Second, for whom does it become a problem when a community distrusts a government that has proven itself—again and again—untrustworthy? This is only a problem for said government. When a government proves itself untrustworthy, again and again, the community in question should not trust that government. When the devastation is as severe as in Flint, (perhaps) all of us should not trust that government.

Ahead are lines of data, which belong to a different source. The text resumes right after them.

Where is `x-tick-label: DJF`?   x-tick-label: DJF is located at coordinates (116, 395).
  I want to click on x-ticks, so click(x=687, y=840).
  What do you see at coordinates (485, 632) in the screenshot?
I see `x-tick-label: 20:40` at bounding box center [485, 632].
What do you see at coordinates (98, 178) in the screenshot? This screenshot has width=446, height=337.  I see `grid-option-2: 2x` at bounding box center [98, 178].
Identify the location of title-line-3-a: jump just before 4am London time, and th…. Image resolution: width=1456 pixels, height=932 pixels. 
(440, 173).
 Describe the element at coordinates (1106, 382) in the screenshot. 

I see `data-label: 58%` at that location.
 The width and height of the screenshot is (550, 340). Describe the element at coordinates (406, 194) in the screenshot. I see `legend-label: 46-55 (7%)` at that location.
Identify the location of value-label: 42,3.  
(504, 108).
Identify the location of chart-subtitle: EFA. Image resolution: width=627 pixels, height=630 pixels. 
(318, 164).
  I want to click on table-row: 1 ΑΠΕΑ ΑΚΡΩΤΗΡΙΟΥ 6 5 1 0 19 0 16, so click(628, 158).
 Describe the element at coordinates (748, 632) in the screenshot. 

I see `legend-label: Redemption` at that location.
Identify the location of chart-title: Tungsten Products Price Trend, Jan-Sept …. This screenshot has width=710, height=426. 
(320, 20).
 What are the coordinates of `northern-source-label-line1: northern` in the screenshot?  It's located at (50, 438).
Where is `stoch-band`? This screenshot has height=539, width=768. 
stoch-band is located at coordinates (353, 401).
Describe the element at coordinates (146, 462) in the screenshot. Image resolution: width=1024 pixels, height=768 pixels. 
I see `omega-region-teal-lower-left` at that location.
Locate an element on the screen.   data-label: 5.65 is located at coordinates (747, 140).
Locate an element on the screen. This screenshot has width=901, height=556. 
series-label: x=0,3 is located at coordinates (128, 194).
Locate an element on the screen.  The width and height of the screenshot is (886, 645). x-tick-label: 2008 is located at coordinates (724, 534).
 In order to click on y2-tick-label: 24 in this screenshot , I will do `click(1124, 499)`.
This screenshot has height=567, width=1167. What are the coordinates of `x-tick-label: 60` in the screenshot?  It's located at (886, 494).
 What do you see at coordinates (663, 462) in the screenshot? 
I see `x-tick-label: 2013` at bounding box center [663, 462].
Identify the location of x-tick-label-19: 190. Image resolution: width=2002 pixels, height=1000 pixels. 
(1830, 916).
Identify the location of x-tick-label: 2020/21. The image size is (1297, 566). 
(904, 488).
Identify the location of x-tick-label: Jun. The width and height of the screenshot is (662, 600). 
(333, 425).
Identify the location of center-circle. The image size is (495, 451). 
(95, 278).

According to this narrative, the “problem now” is not that many people in Flint still do not have complete and accurate information about the toxicity of their water, risks to their health, damage to the plumbing and appliances in their home, or services available to them. The “problem now” is not that the government has still failed to ensure that all residents, including those most vulnerable and marginalized, have ongoing access to the bottled water, filters, and services they need. The “problem now” is not that Snyder’s administration continues to evade responsibility and expend more energy on public relations than on putting solutions immediately into place. The “problem now” is not that communities from east coast to west—including the Navajo Nation and numerous other Indian reservations, many predominantly Black communities in Louisiana and Mississippi, and many jails, prisons, and detention centers—do not have safe drinking water. The “problem now” is not that cities in Michigan with majority Black populations, from Benton Harbor to Flint to Detroit, have been denied their right to self-determination, dignity, and life.

This shallow narrative from mainstream media belies their heavy identification with their corporate and government masters. Question these insidious media narratives.

Power to the people of Flint. All power to the people!